[Collected data]
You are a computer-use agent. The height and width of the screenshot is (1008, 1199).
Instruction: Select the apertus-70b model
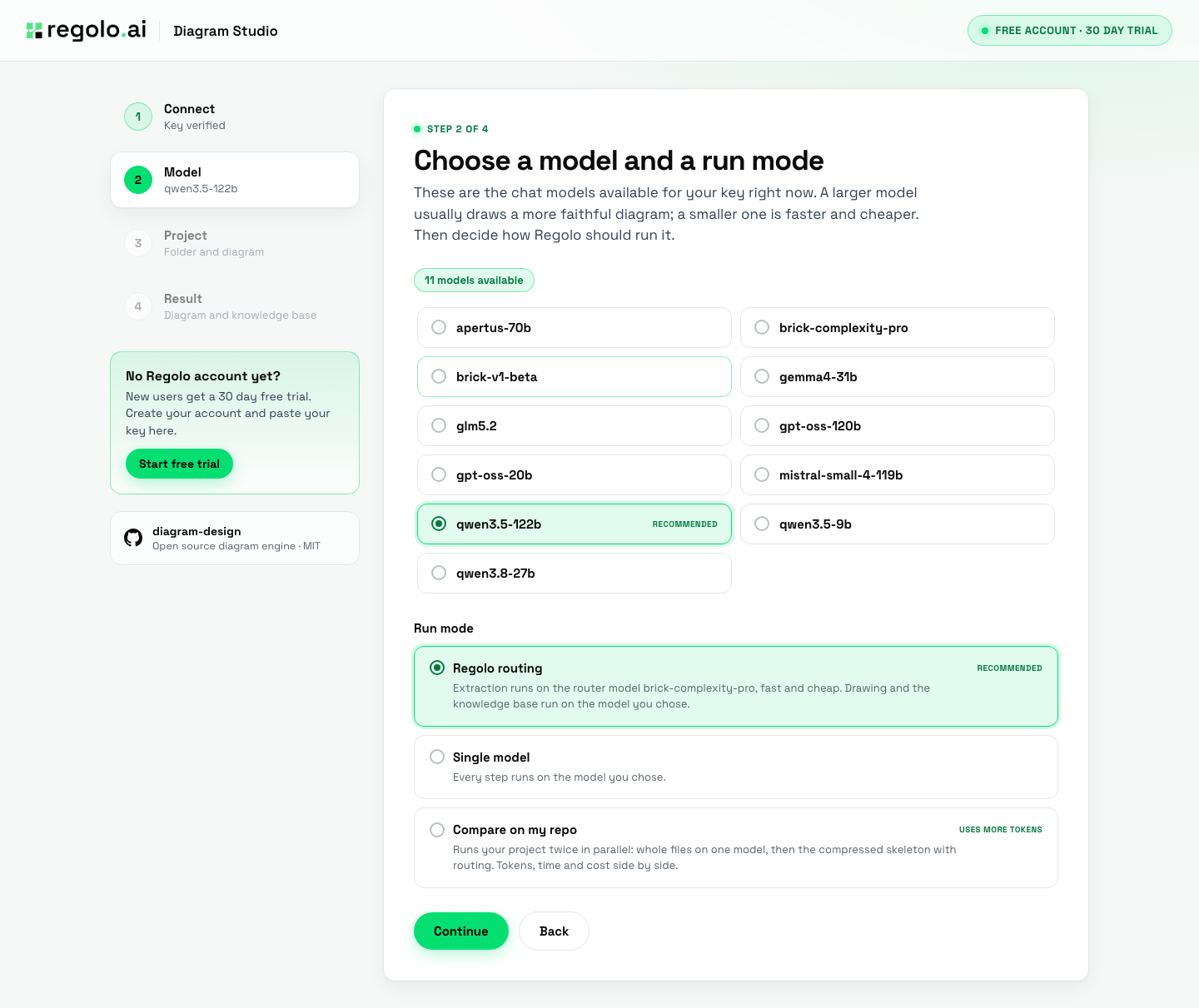[575, 328]
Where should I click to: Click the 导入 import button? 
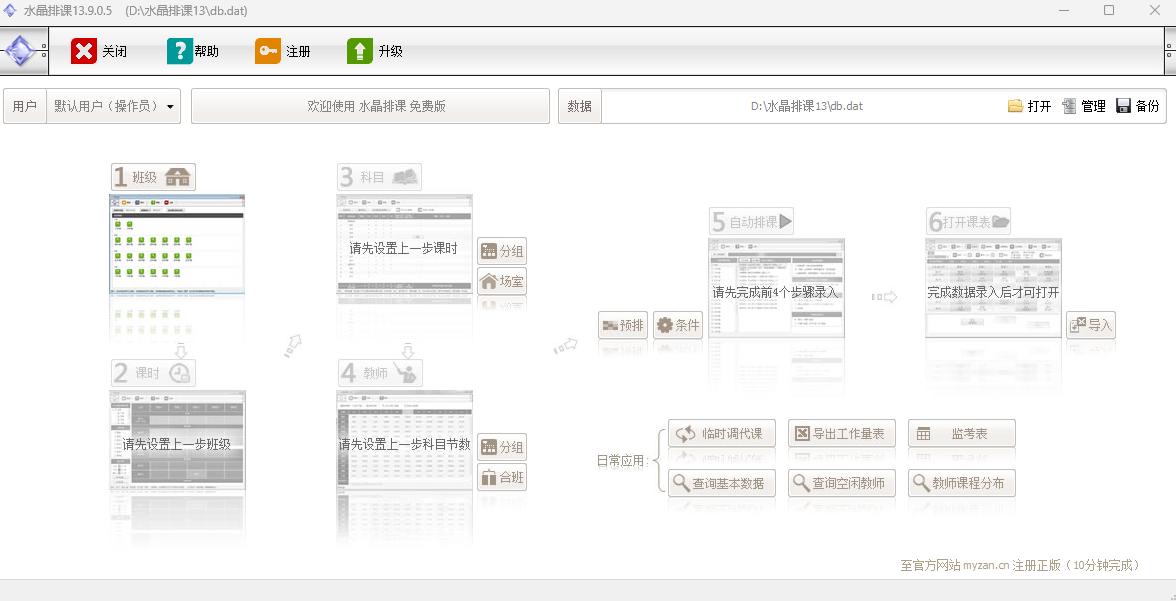pos(1091,325)
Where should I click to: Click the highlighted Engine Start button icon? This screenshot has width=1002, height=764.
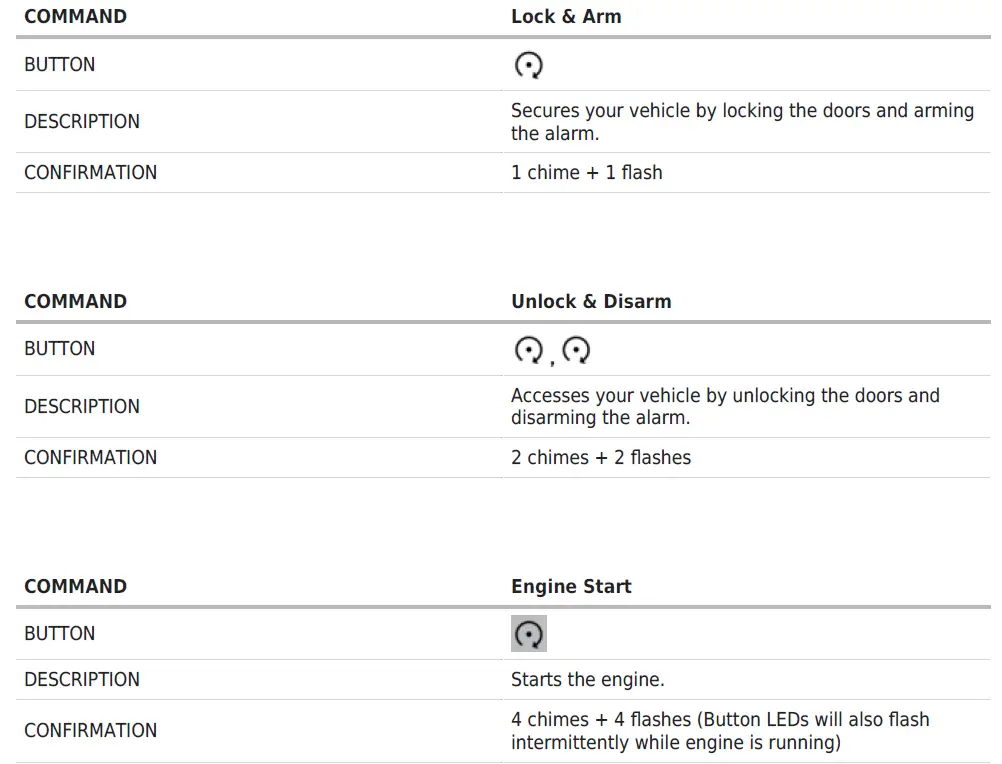tap(528, 634)
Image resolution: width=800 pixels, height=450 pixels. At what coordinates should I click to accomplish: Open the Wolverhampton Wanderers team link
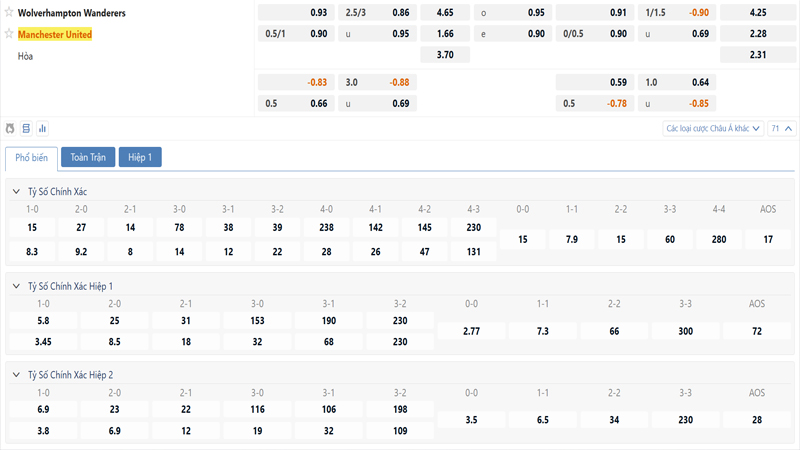point(71,13)
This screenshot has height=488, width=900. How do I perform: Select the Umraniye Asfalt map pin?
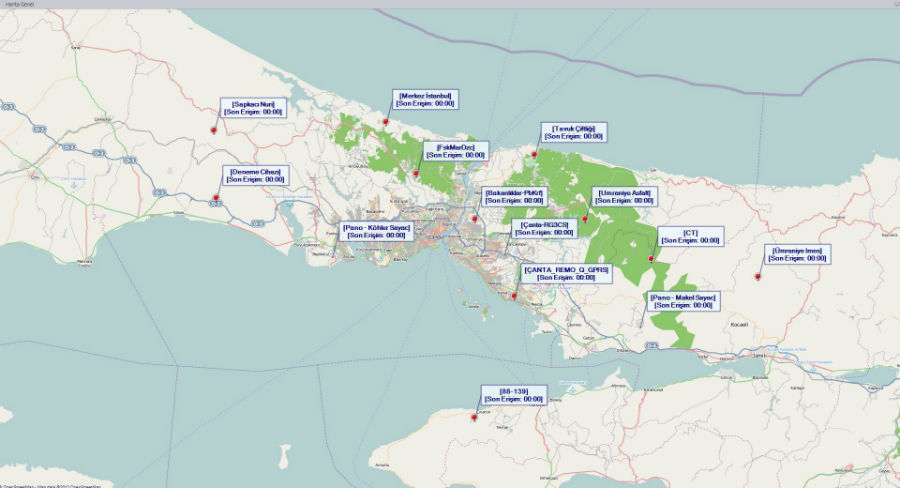(586, 217)
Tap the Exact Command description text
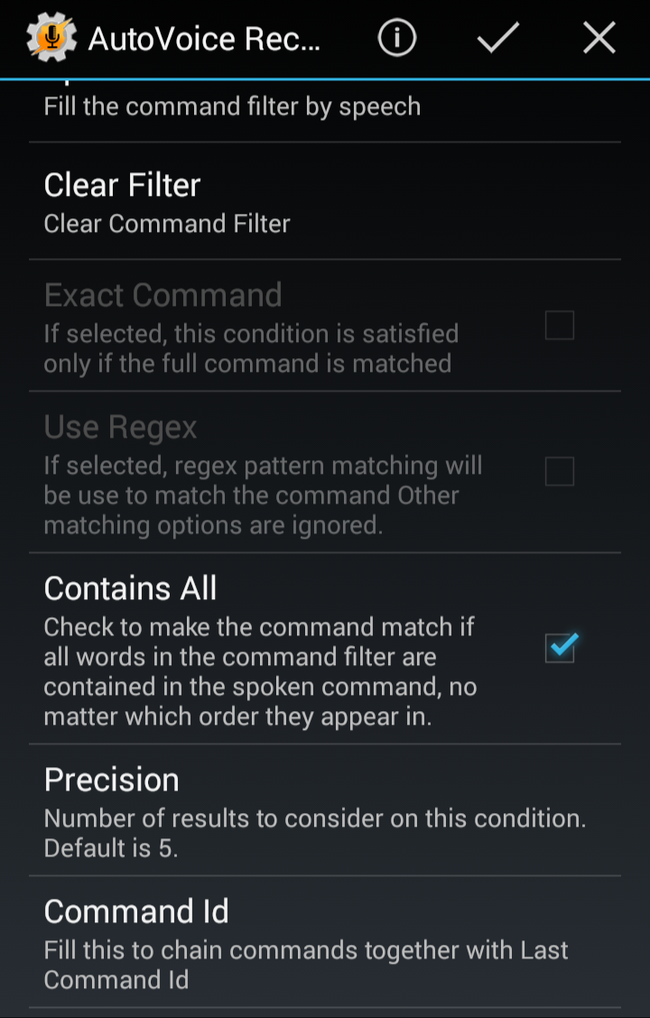 coord(250,347)
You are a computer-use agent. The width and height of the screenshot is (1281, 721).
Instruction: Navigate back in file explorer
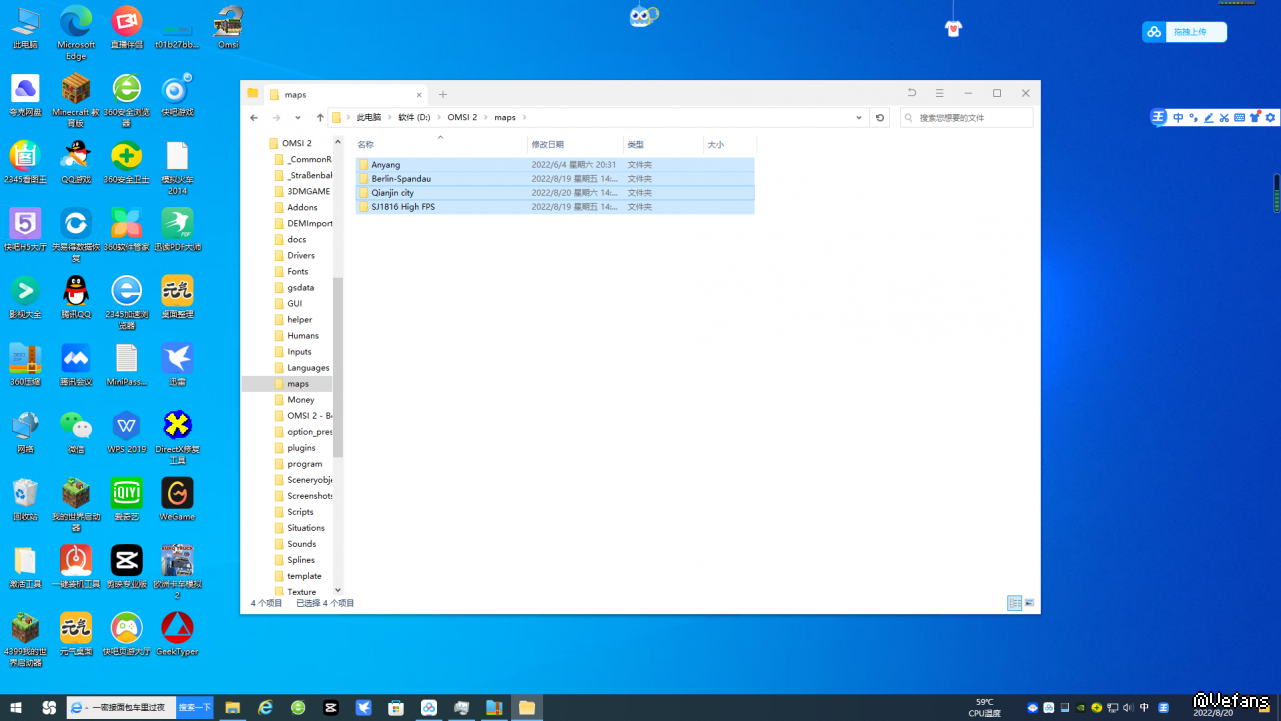(x=254, y=118)
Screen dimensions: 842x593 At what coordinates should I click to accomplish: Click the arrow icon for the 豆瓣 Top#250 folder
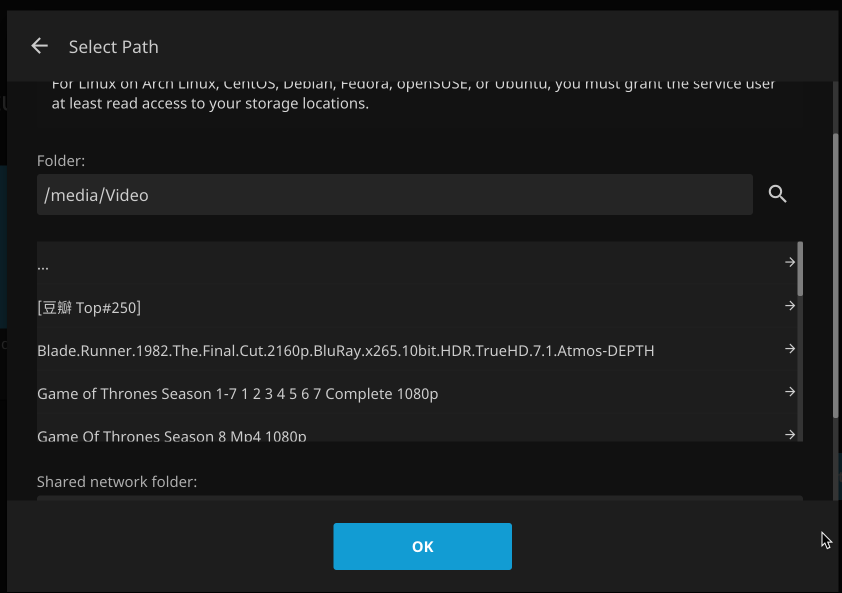click(790, 306)
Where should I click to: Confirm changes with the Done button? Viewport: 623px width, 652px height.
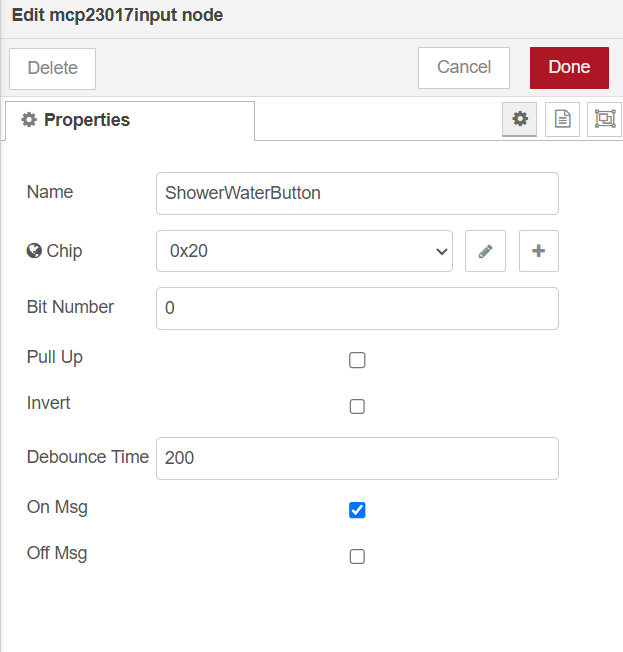coord(569,68)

» What to do: Count the lines in the records above that hold the word "agent", and give only that number.

» Output for this task: 2